A mesh composed of fiber bundles extending in a plurality of directions,
A glass fiber bundle,
A synthetic fiber bundle having a tensile strength of 2000 MPa or more;
With
The mesh whose volume ratio of the said glass fiber bundle with respect to the sum of the volume of the said glass fiber bundle and the said synthetic fiber bundle is 20% or more and 95% or less.
The mesh according to claim 1, wherein the tensile elongation of the synthetic fiber bundle measured in accordance with JIS L1015 (2010) is 2% or more and 10% or less.
The mesh according to claim 1 or 2, wherein the basis weight is 100 g / m 2 or more and 900 g / m 2 or less.
The mesh according to any one of claims 1 to 3, comprising a plurality of warps and a plurality of wefts.
The mesh according to claim 4, wherein at least one of the warp and the weft includes both the glass fiber bundle and the synthetic fiber bundle.
The warp and the weft include both the glass fiber bundle and the synthetic fiber bundle,
The ratio (synthetic fiber bundle) / (glass fiber bundle) of the number of the synthetic fiber bundles and the number of the glass fiber bundles in the warp is 0.5 or more and 2.0 or less,
The ratio (synthetic fiber bundle) / (glass fiber bundle) between the number of the synthetic fiber bundles and the number of the glass fiber bundles in the weft yarn is 0.5 or more and 2.0 or less. The described mesh.
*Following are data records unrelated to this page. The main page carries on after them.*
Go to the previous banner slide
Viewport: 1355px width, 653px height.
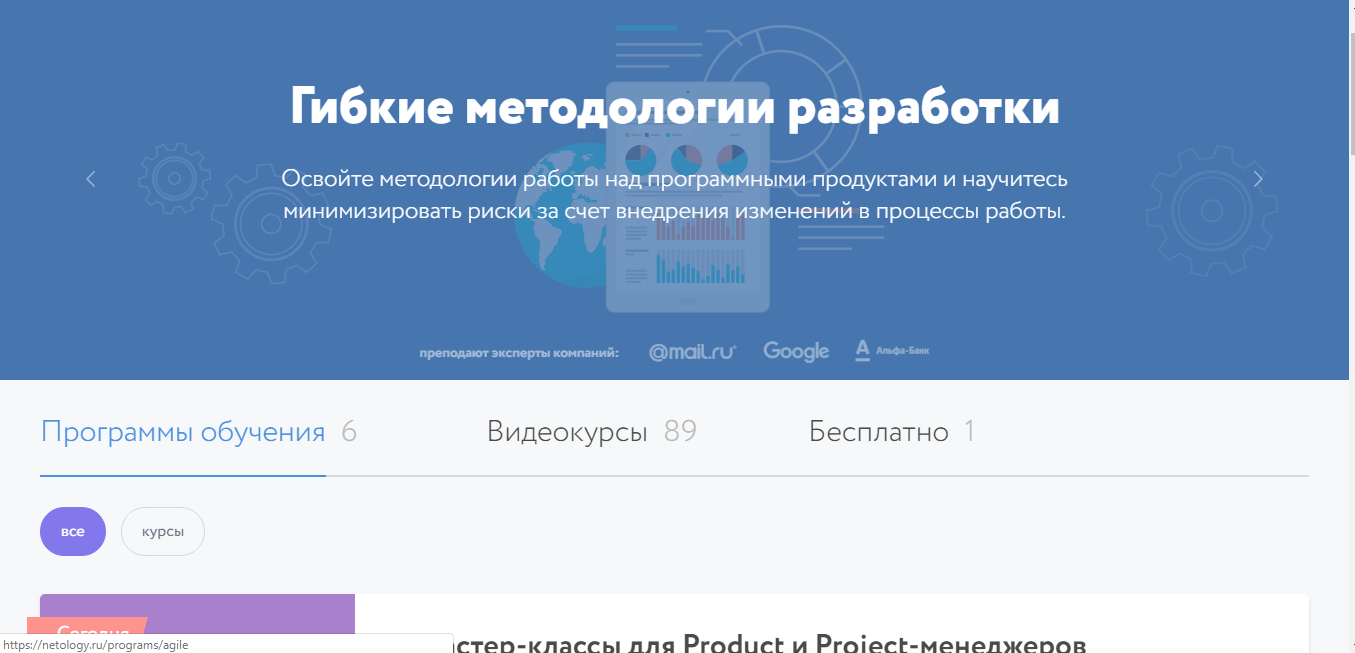[91, 179]
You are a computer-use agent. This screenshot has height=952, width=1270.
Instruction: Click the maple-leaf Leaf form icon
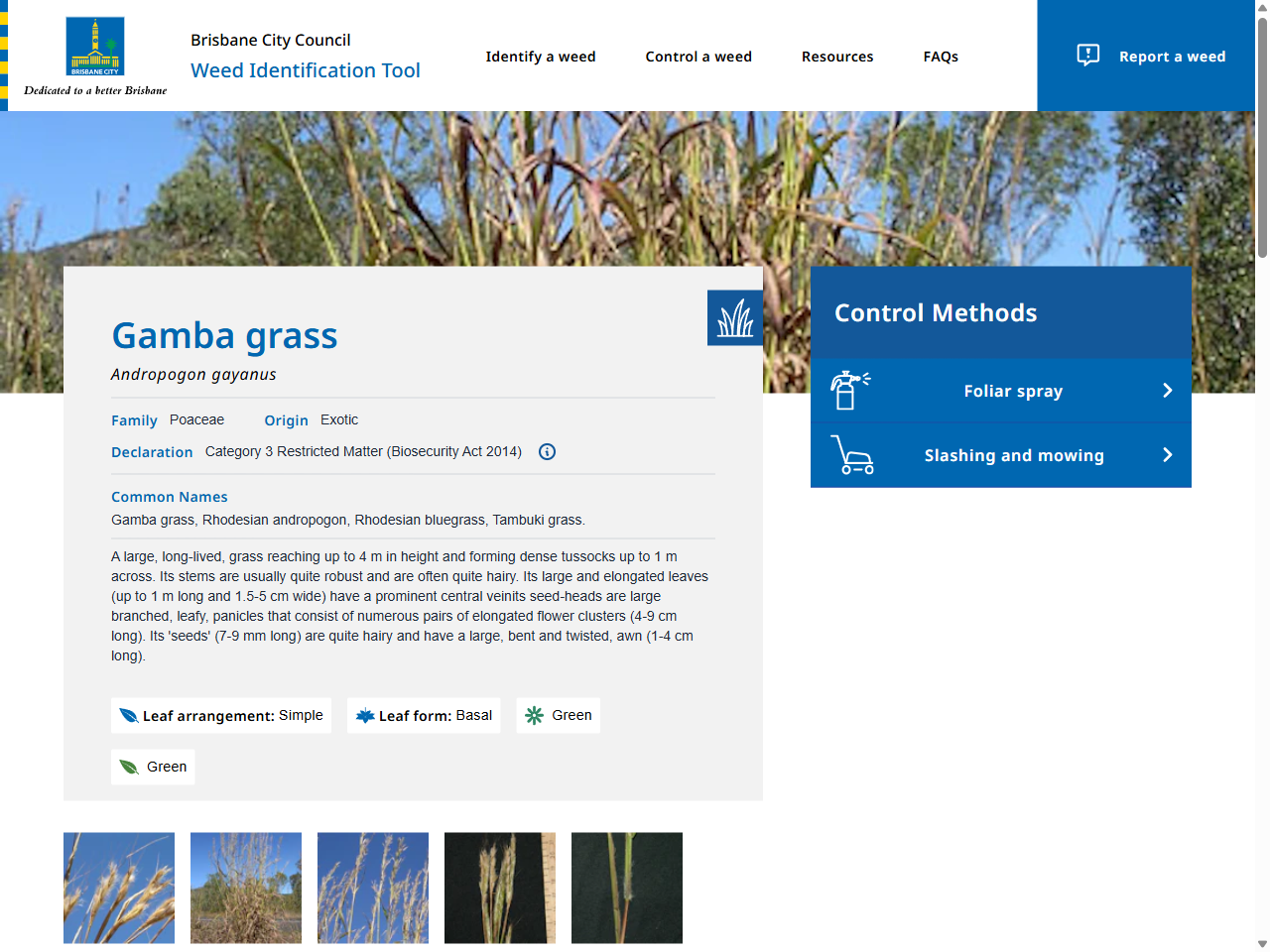(x=365, y=715)
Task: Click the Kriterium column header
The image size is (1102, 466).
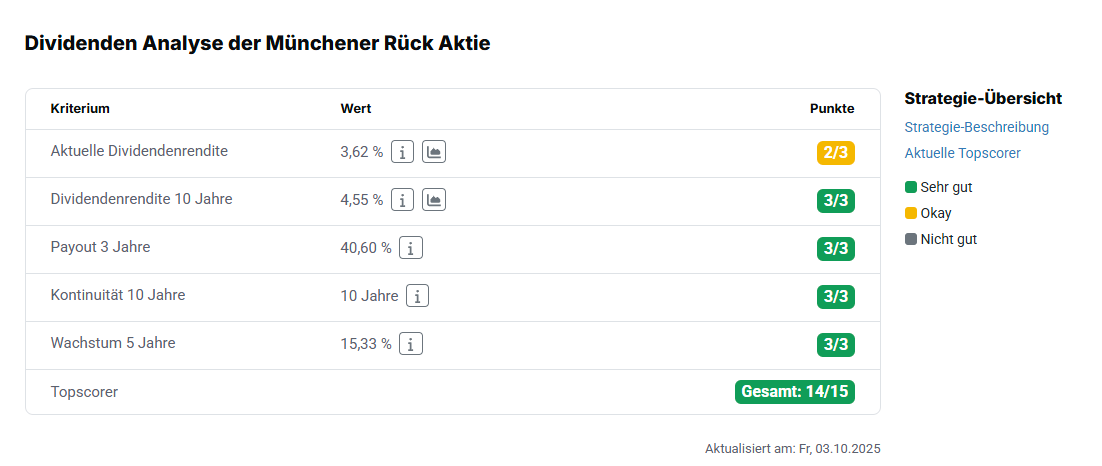Action: tap(80, 108)
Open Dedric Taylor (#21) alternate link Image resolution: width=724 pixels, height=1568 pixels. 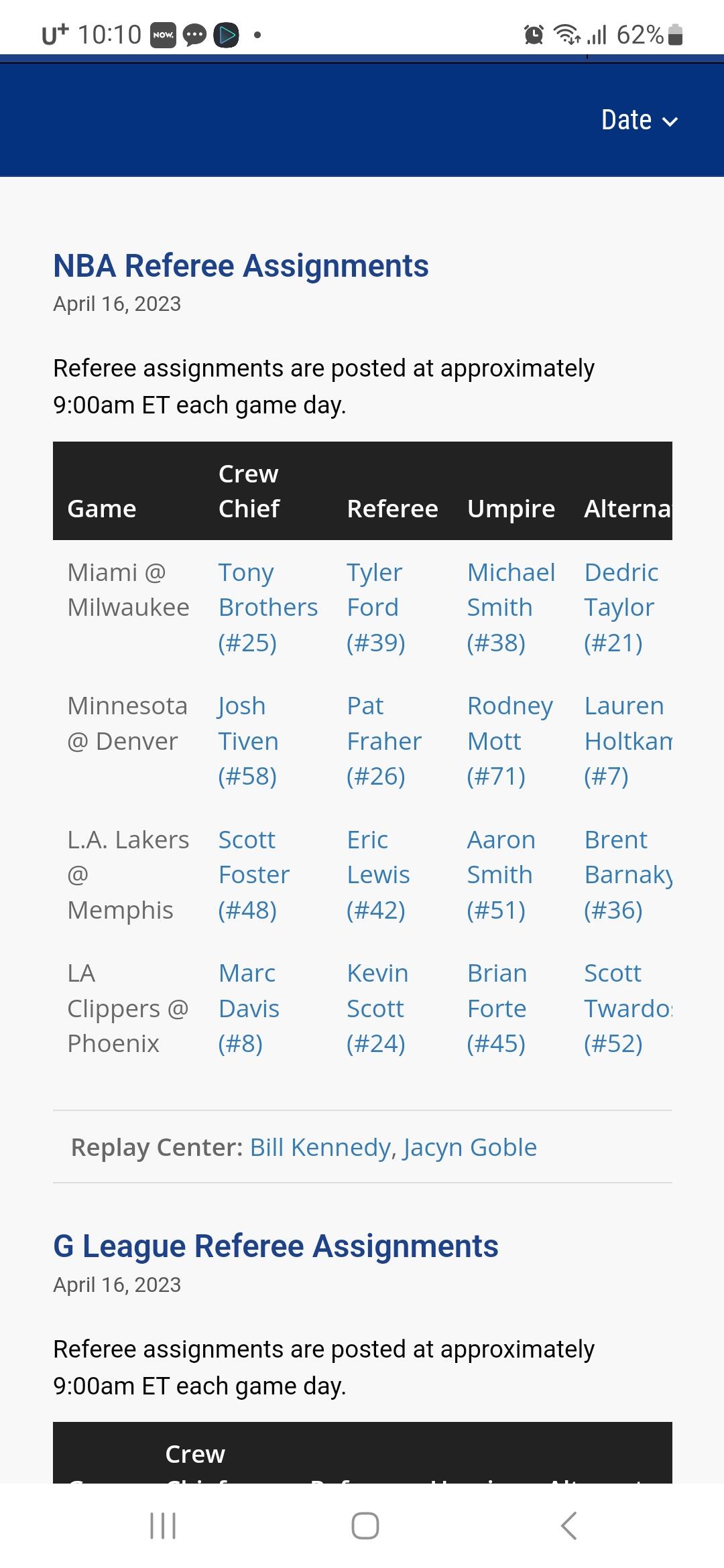[621, 607]
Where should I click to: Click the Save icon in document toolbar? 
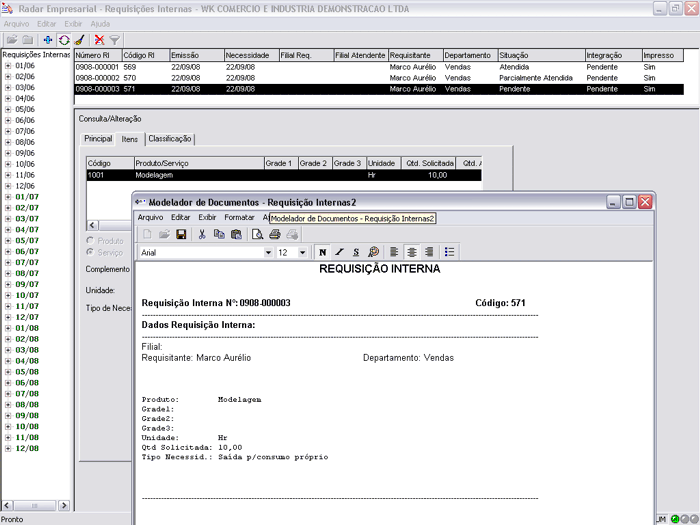pos(181,234)
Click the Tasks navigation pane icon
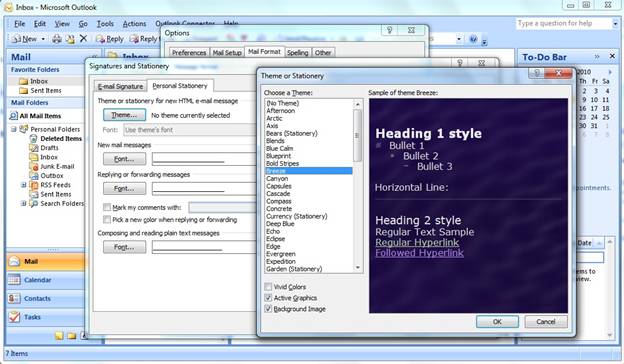 pyautogui.click(x=14, y=317)
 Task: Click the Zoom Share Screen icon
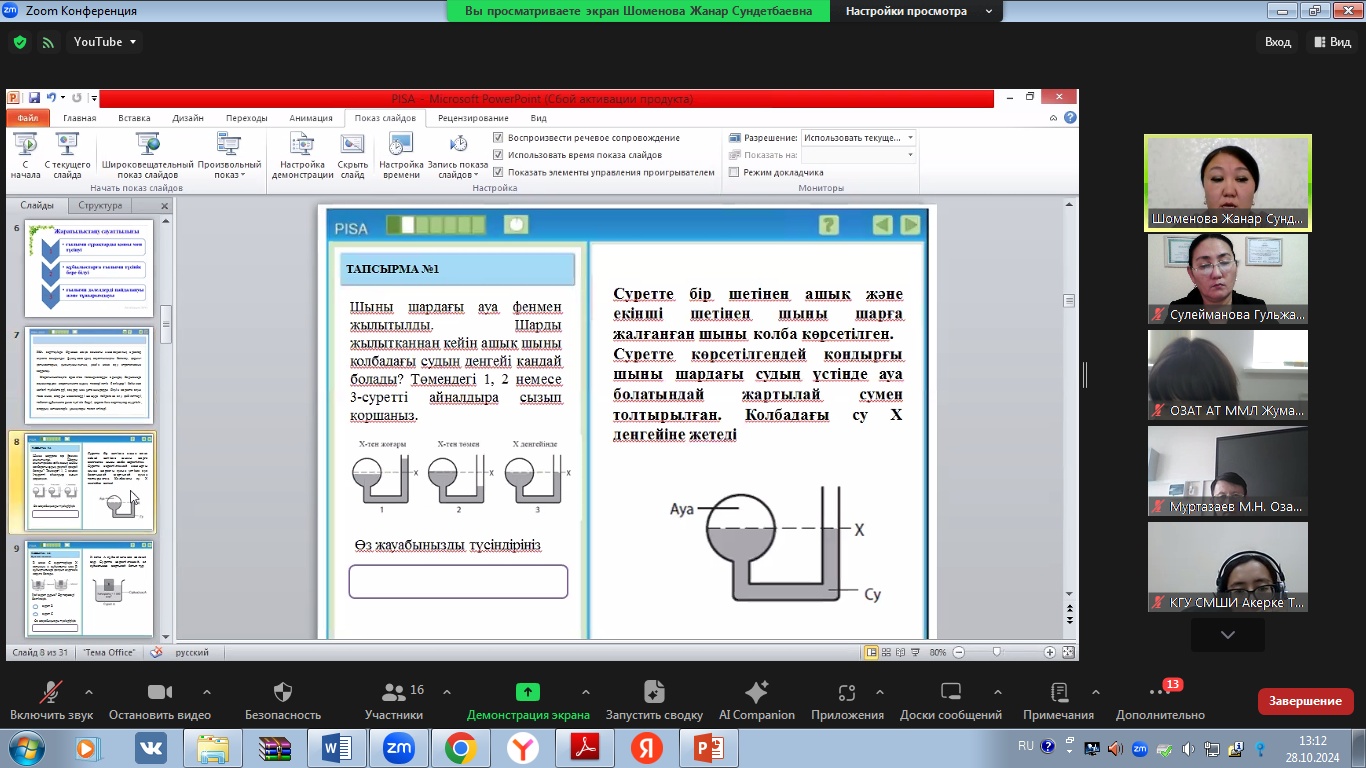(x=527, y=692)
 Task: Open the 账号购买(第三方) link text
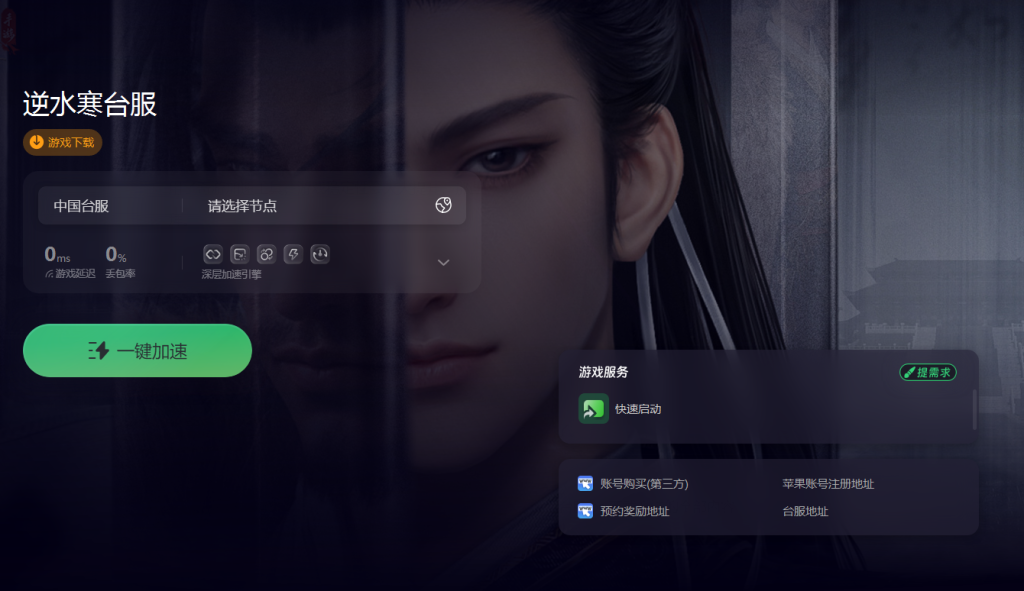coord(644,484)
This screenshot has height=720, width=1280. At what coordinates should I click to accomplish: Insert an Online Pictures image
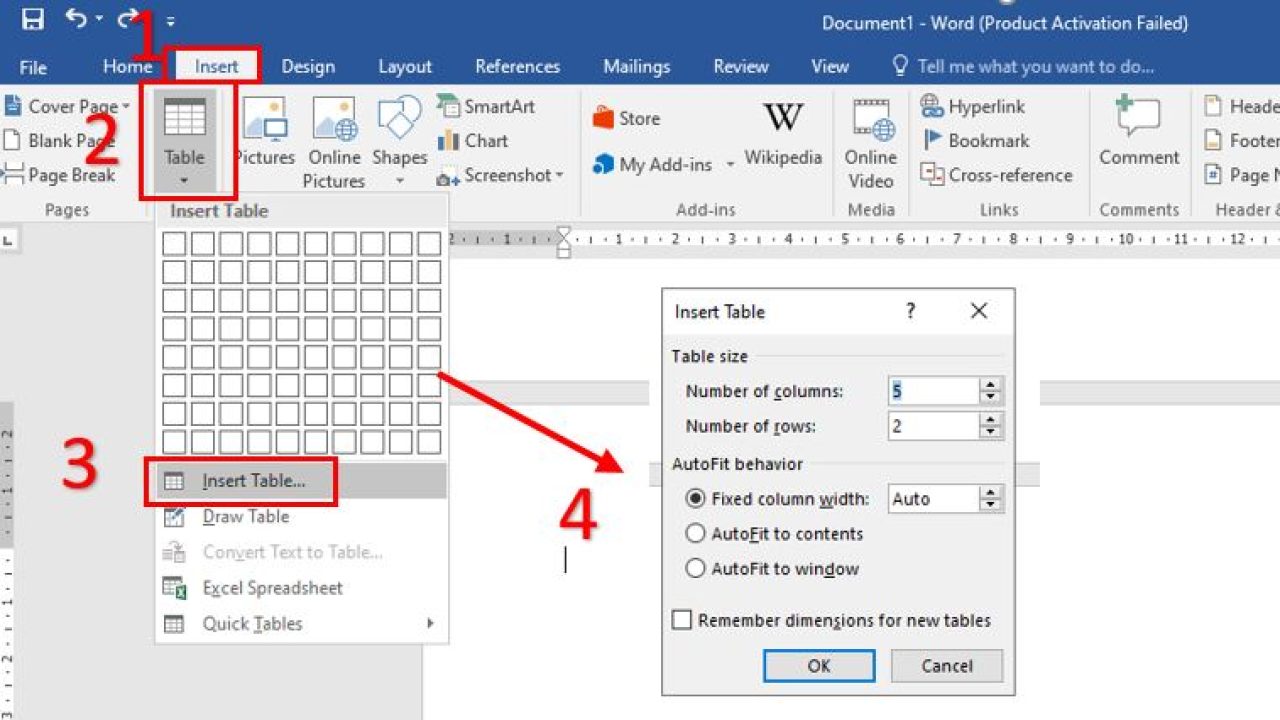pyautogui.click(x=333, y=140)
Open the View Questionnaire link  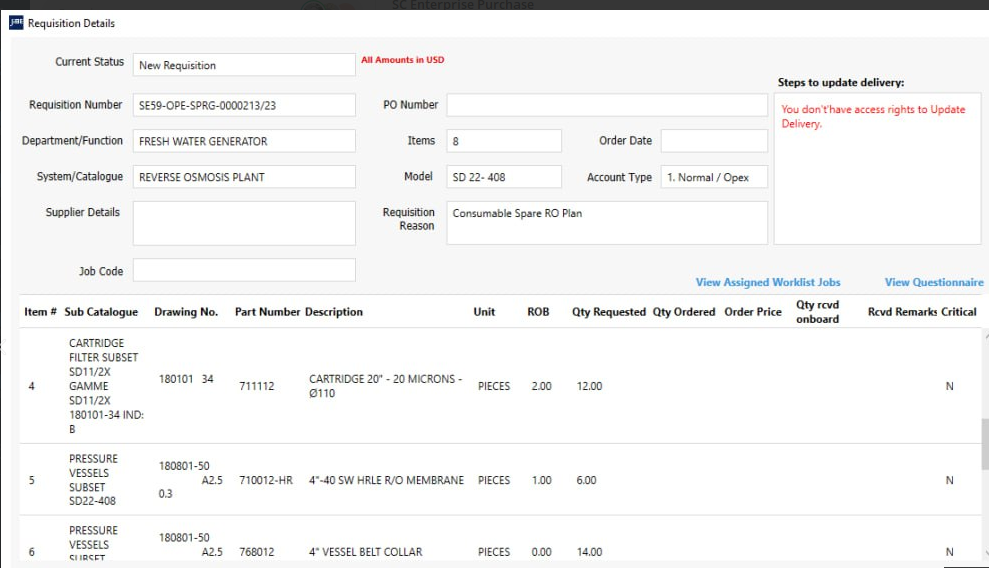[x=933, y=283]
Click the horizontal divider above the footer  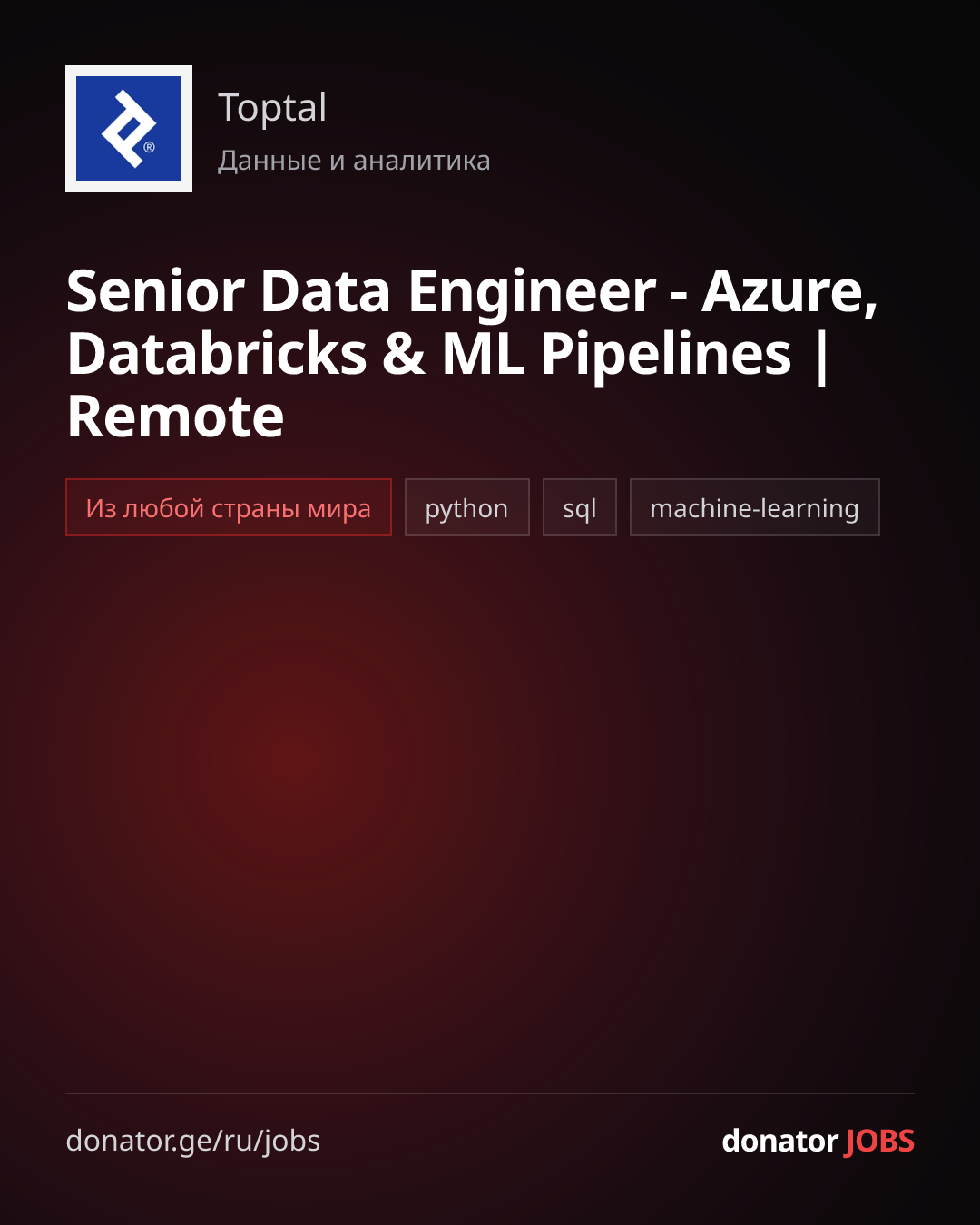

The mesh according to any one of claims 1 to 6, wherein the glass fiber bundle has a plurality of glass fiber monofilaments and a coating covering a surface of the glass fiber monofilament.
The mesh according to claim 7, wherein an average diameter of the glass fiber monofilament is 10 µm or more and 30 µm or less.
The ignition loss of the glass fiber bundle after being immersed in a styrene monomer at 25 ° C for 1 hour is 20% or more lower than the ignition loss of the glass fiber bundle before immersion. mesh.
The mesh according to any one of claims 7 to 9, wherein the coating contains a silane coupling agent.
The mesh according to any one of claims 1 to 10, wherein the glass fiber bundle and the synthetic fiber bundle are sealed with heat-sealing yarns.
The mesh according to any one of claims 1 to 11, which is used as a concrete peeling prevention material.
Matrix,
A mesh according to any one of claims 1 to 12,
A concrete peeling prevention material.